As more small companies see the path to growth through a public listing or some form of private equity investment, the choice of leader becomes a matter for public scrutiny. While the founder or incumbent may understand industry dynamics and have established a reputation for being commercially astute within their circle of business networks, the equity market may not view the founder as the right leader for the next phase of growth.

But it takes more than being commercially astute to be an effective leader of a fast-growing company, and those factors that distinguish high-performing CEOs in this environment are often the hardest to identify and measure using informal or traditional hiring methods.

A Critical Alignment

The critical element of a successful CEO placement is ensuring alignment between the temperament, capabilities and expectations of the CEO and the risk profile of the Board or equity investor recruiting the new leader. This cannot be achieved without the rigour and processes of a professional search and objective behavioural analysis. More traditional recruitment methodologies including CV analysis and interview must be enhanced by psychometric assessment, ultimately evaluating the candidate on a balanced scorecard approach which considers:

  • Business development capability
  • Innovation and vision
  • Finacial management
  • Operational acumen
  • Leadership, planning and communication

Adopting this more sophisticated approach injects increased objectivity and surety into the hiring decision and enables the evaluation of critical personal behaviours and values. This in turn facilitates the evaluation of any potential CEO viz. their ability to manage stakeholders, communicate the organisational vision and strategy to employees and investors, their adaptability, integrity and energy. It also helps to identify potential “problem behaviours” such as an inability to galvanise the support of their management team, or a tendency to pursue commercial success at the expense of corporate governance – two of the key behavioural issues in our Bob Jones example.

A Multi-Faceted Approach

It’s clear then that finding a CEO is easy.
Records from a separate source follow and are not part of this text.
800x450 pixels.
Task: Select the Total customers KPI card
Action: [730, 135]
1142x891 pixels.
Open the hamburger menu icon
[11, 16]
But finding the right CEO who will be a strong fit with the SME’s values, culture and strategy is more difficult. Having worked with a variety of smaller organisations entering accelerated growth phases, we know from experience that sourcing and selecting a new CEO who will stay the distance is more than simply putting the word out with friends in a personal network.
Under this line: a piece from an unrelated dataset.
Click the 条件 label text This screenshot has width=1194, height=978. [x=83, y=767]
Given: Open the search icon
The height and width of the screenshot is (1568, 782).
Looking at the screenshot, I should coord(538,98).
The best approach accurately translates the client need into a recruitment blueprint covering strategic, operational and behavioural elements. This ensures a perfect client and appointee match based not just on knowledge and skill components, but importantly, on values, culture and operating style. This may be achieved through a variety of methodologies such as executive search (confidential, research driven, specific), newspaper advertising (broad reaching, defined time frames, procedural rigour) or ad search, which combines the focus of the former with the reach of the latter.

The risks of failure for a new CEO in high growth SME’s are too great to leave recruitment to informal, ad hoc practices. A disciplined and rigorous process which aligns the CEO to the business values, culture, strategy and Board expectations will deliver longer term security and value for the business and shareholders.

A postscript to Bob Jones

Although fictional, the example given at the beginning of this article is based on the factual experiences of a client. Following the incorrect hiring debacle, AltoPartners undertook the task of sourcing the replacement CEO using the methodology described above – taking into consideration role design, core competencies analysis, psychometric assessment and remuneration consulting support. The resulting appointee, whose leadership style was more nuanced than his predecessor, stayed 5 years and helped to put the business back on the map.